───── PROVIDED INFORMATION

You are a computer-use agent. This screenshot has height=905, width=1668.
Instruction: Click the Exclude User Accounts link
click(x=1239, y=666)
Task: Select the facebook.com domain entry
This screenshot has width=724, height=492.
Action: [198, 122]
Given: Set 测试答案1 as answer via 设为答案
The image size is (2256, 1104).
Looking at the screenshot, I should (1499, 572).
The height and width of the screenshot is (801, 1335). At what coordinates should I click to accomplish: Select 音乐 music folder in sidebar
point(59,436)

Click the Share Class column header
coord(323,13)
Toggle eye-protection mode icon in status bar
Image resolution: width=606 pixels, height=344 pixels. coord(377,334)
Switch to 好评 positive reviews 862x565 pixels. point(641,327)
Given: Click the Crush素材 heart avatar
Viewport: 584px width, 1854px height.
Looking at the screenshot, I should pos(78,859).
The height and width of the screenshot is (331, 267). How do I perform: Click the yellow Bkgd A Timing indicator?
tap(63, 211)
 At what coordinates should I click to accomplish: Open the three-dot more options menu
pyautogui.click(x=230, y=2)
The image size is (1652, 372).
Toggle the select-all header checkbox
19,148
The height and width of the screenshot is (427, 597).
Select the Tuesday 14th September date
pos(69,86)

──────────

[WORK TO DO]:
Count how many lines in the entries above contain the string "what". Case counts. Reply with the number only.

[RESULT BELOW]:
2